I flushed a hen wood duck, too, also a drake mallard, and every few minutes a ruffed grouse would fire up, drumming his heart out from the greening understory.

Is there anything not to like about any of that?

I was using an outfit recommended to me by an old Yooper for snaking brookies out of impossible places: the tip section of a longish two-piece trout rod, with about five feet of 5X tippet clinch-knotted to the tip-top.

Trailer-park Tenkara, you might call it.

Basically I just scouted for likely looking holes, and when I found one I stuck the rod tip through the brush and plopped my fly, a #14 Beadhead Hare’s Ear, into the drink. OK, so maybe I took another piece of advice from the old Yooper and sweetened the pot with a bit of garden hackle. I dug the worms from my own compost pile, and I think I deserve some credit for that.

Besides, I wasn’t angling for any style points; I was angling for a meal of fresh brook trout prepared the way I like them: dredged in seasoned flour, laid in sizzling-hot bacon grease (in a cast-iron skillet, of course), and fried until the skin crisps, the flesh steams, the small bones soften, and what’s left when you’re done wouldn’t turn the head of a seagull. With a side of fried potatoes and onions (potatoes out of a can are best) and a bottle of cold Wisconsin lager (Point or Leinenkugel’s), it’s rapturously good, utterly unimprovable, and something you can’t buy, for any price, at any restaurant in the world.

Unlike potatoes, which, the last time I shopped for groceries, were five pounds for 99 cents.
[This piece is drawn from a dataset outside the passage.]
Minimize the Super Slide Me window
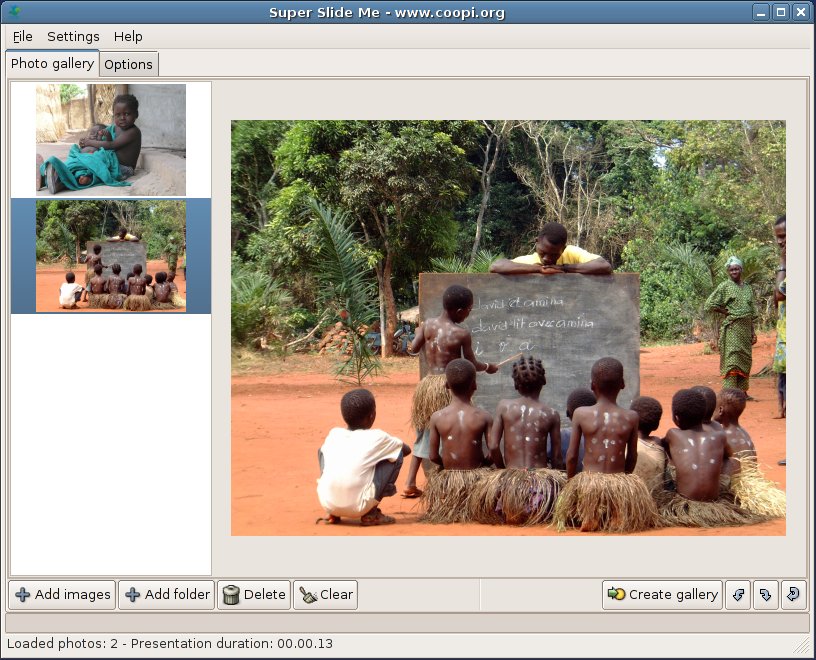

But that would be tomorrow’s pleasure. Now the sun was gilding the crowns of the pines, and I had to get halfway across the county, fast. The day had been warm and humid, setting up ideally for an emergence of the giant nocturnal mayfly that makes trout and men alike go a little crazy.

Doing my best Jackie Stewart imitation as I dodged deer and tortured the gearbox on those twisting country roads, I raced through the gloaming to my spot on the lower river. Mr. Hex did appear, and Mr. Big did come to the party. But that’s a sad tale, and this is a happy story. All you really need to know is that I said some bad words.